→ **The records**
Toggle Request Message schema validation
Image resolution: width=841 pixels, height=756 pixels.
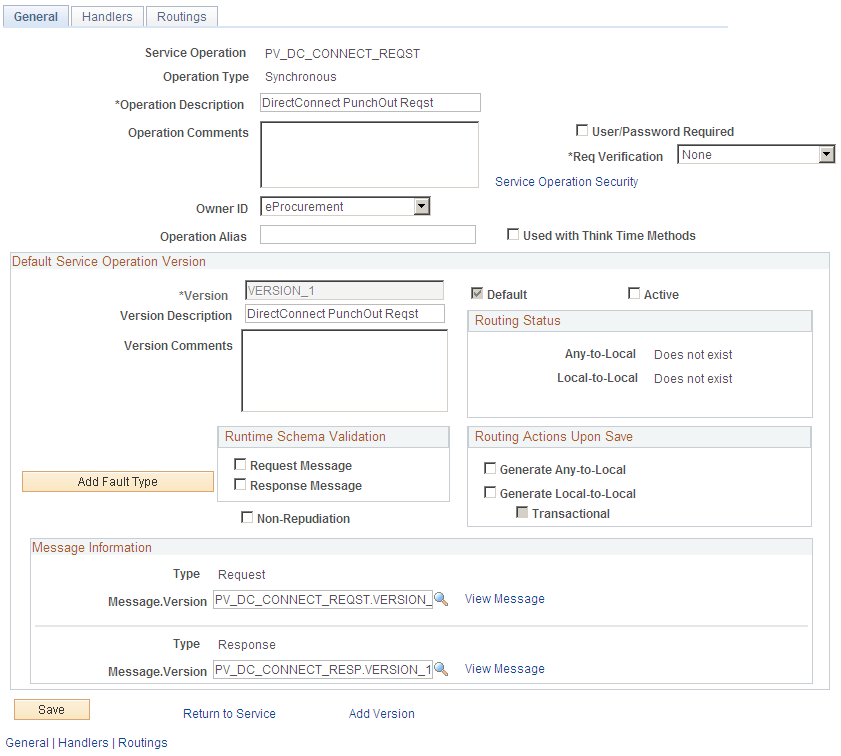click(x=240, y=464)
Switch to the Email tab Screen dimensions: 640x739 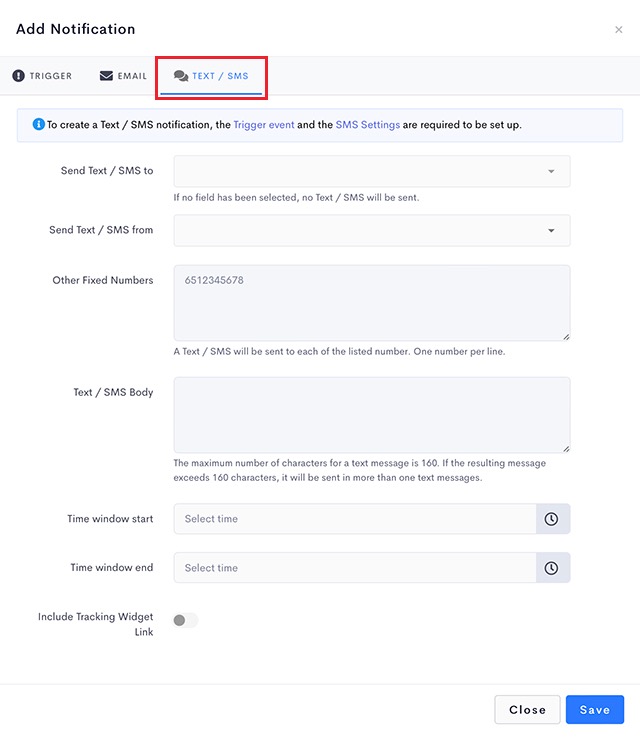click(x=123, y=76)
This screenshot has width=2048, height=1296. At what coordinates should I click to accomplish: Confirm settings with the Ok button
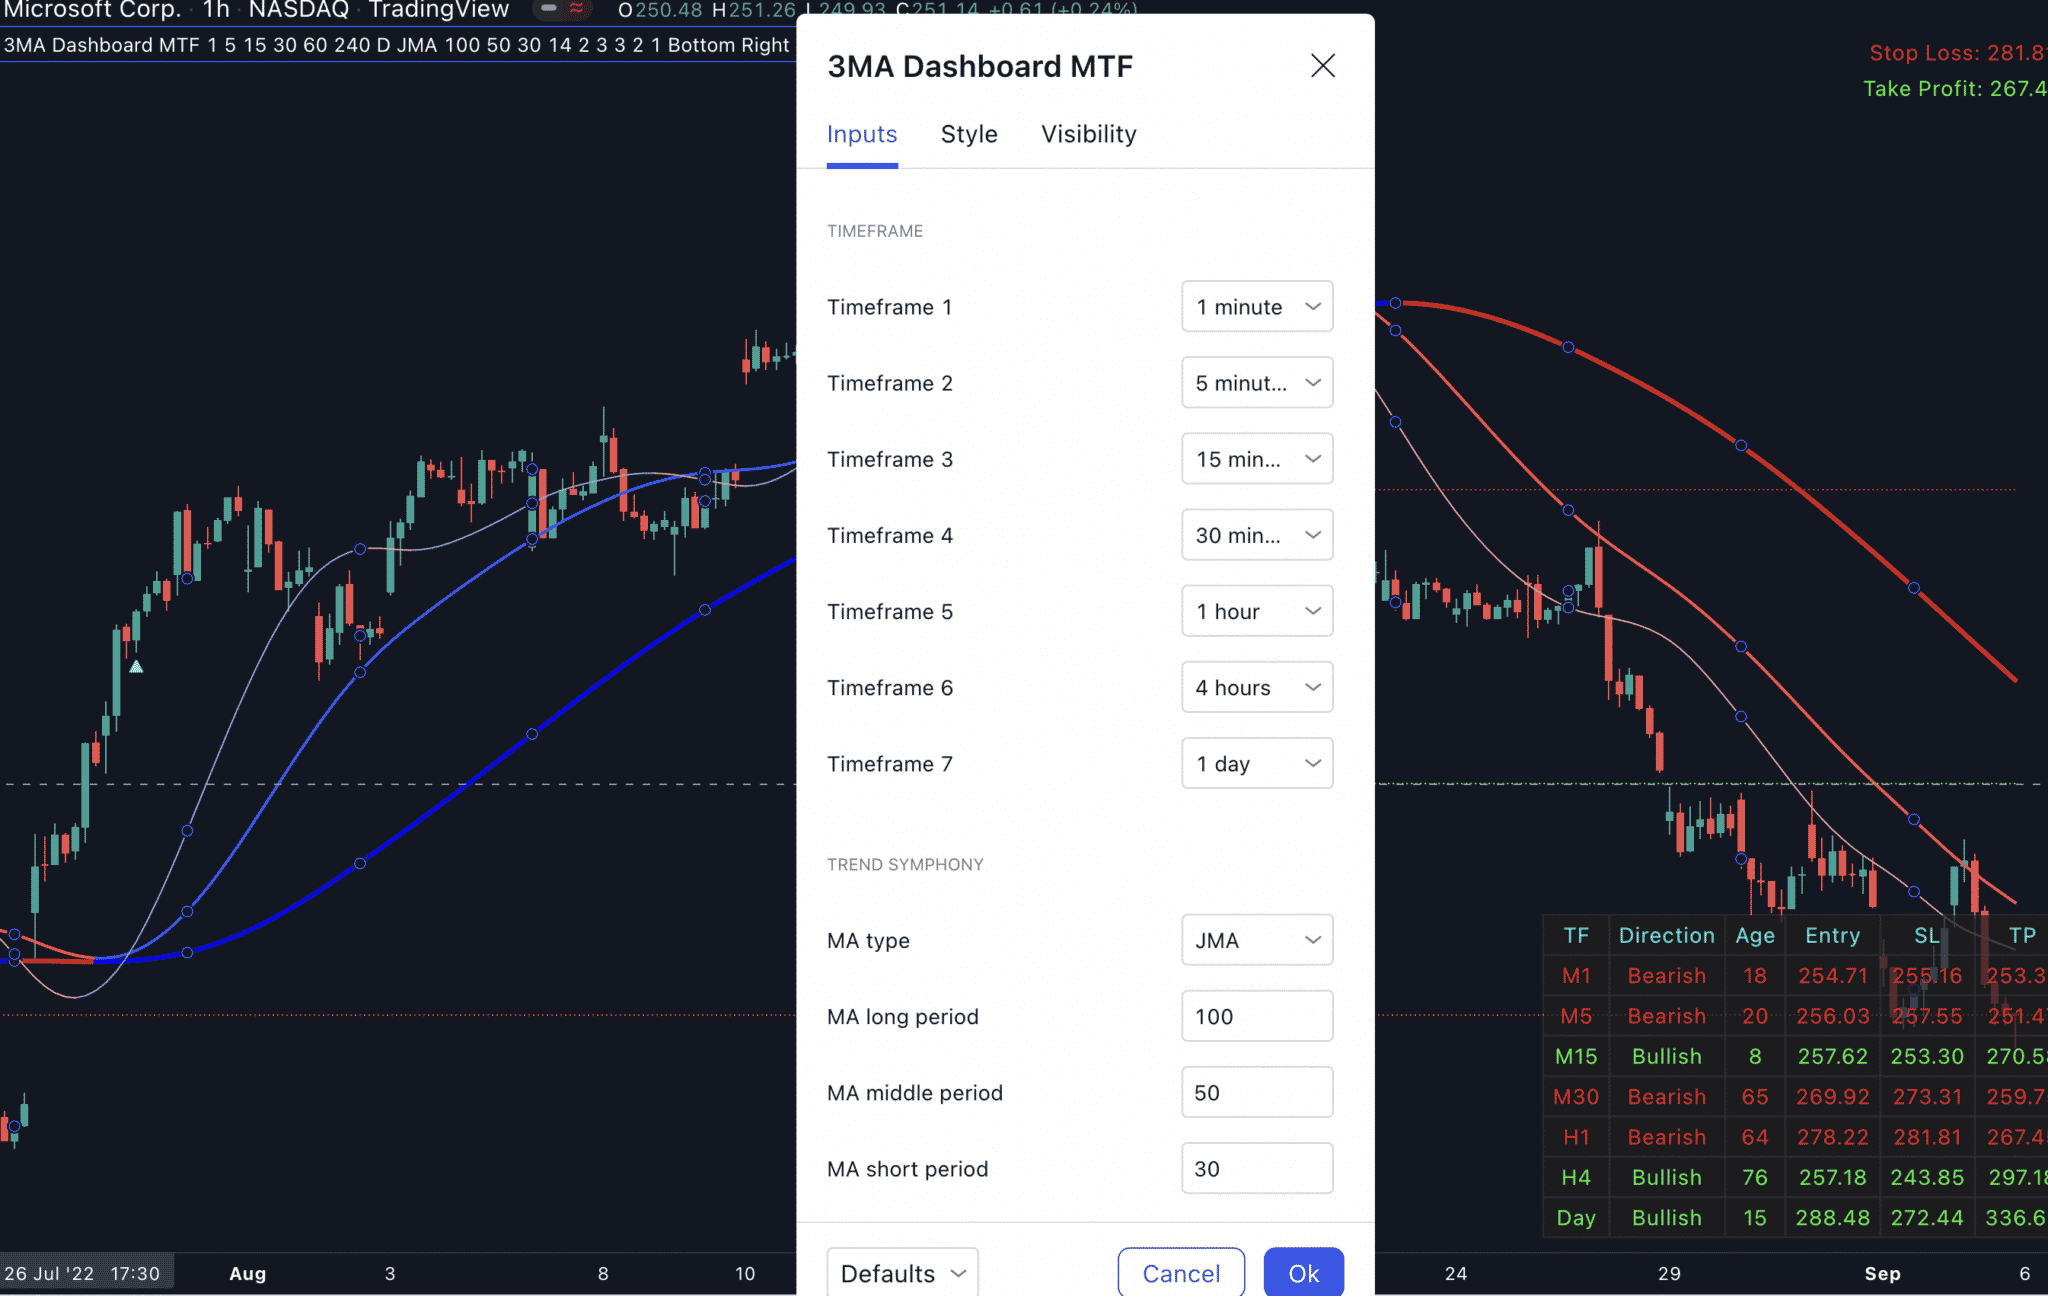click(x=1303, y=1272)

→ **Direction**
Please find each line in the rows above that contains the word "width" and copy those lines.

→ **Written reply**
Image resolution: width=841 pixels, height=756 pixels.
This screenshot has width=2048, height=1296. At what coordinates should I click to accomplish: Confirm settings with the Ok button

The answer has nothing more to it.